The gene-based collapsing analysis identified genes in which rare variants were, in aggregate, associated with a phenotype, the researchers noted. They explored two gene-based collapsing models: one that identified all non-benign coding and one that only identified loss of function (LoF). The LoF model was used to identify associations where only putative LoF variants had an effect. In the coding model, the researchers included nearly 1.1 million qualifying variants across 16,341 genes in the UKB cohort and 754,459 variants across 17,023 genes in the HNP cohort. In the LoF model, they included 165,480 qualifying variants across 15,276 genes in the UKB cohort and 111,735 variants across 14,848 genes in the HNP cohort. There were 15,999 coding model genes and 13,474 LoF model genes that overlapped between the two cohorts.

After performing several analyses, the researchers found that the vast majority of the significant gene-phenotype associations they identified was consistent with the current knowledge in the field. For example, rare variants in PCSK9 and APOB were associated with low density lipoprotein levels, and rare LoF variants in TUBB1 were associated with platelet count.

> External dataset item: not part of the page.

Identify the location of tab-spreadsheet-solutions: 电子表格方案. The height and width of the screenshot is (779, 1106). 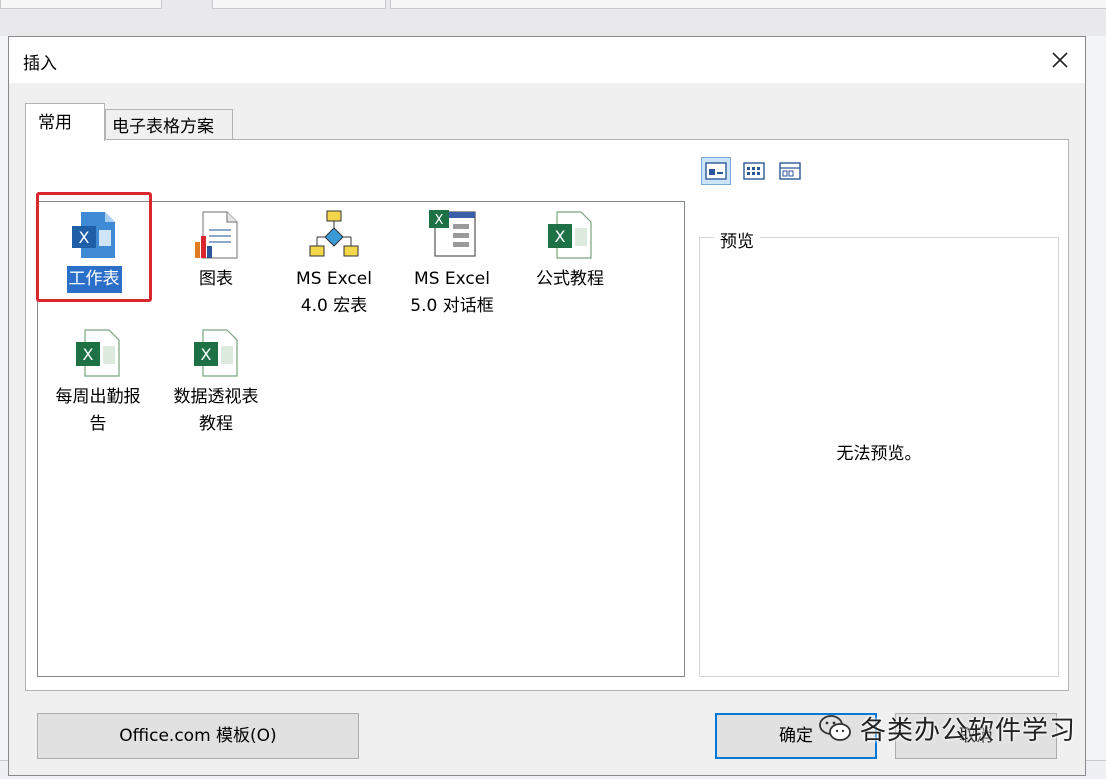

They also found several associations that could be expected given the current knowledge in the field, but which had not been previously identified in this type of population. For example, rare coding variants in GP1BB were associated with higher mean platelet volumes in the general population, consistent with their previous association with some familial bleeding and platelet disorders. Further, the researchers found associations between rare coding variants in TYRP1 and blonde hair — a variant in this gene has previously been shown to cause blonde hair in dark-skinned individuals of Melanesian ancestry from the Solomon Islands.

The team also made novel discoveries. For example, it found that rare coding variants in STAB1 were associated with MRI imaging measures in several brain structures, with the strongest association in the putamen. STAB1 is a transmembrane receptor that is thought to play a role in angiogenesis, so this finding provides novel hypotheses for further study, the researchers noted.

Finally, they investigated what proportion of the gene-based signals could be traced back to one causal variant, and they found that while some significant associations had single variants that made major contributions to their effects, few were completely explained by individual variants.

The authors did note that their analysis had some limitations. For example, it included rigid criteria for variant qualification and grouped variants at the gene level. They suggested that future studies in this dataset could utilize more complex weighting algorithms and could look at different ways of grouping rare variants, such as by gene family or by exon. The researchers also noted that this study used a simple dominant model of inheritance, but that recessive models and models that include gene-gene or gene-variant interactions should also provide novel insights.

"This analysis presents one of the first forays into a new standard for human genetics research," the authors concluded. "As the sample sizes of cohorts with extensive phenotypic data and next-generation sequencing grows, both through publicly available cohorts such as the UKB and population-based screening efforts such as the Healthy Nevada Project, we are now able to investigate the biological impact of rare variants with the same fine-tuned precision with which we currently assess the effects of common variants."

The researchers made their results are available for interactive browsing in a webapp.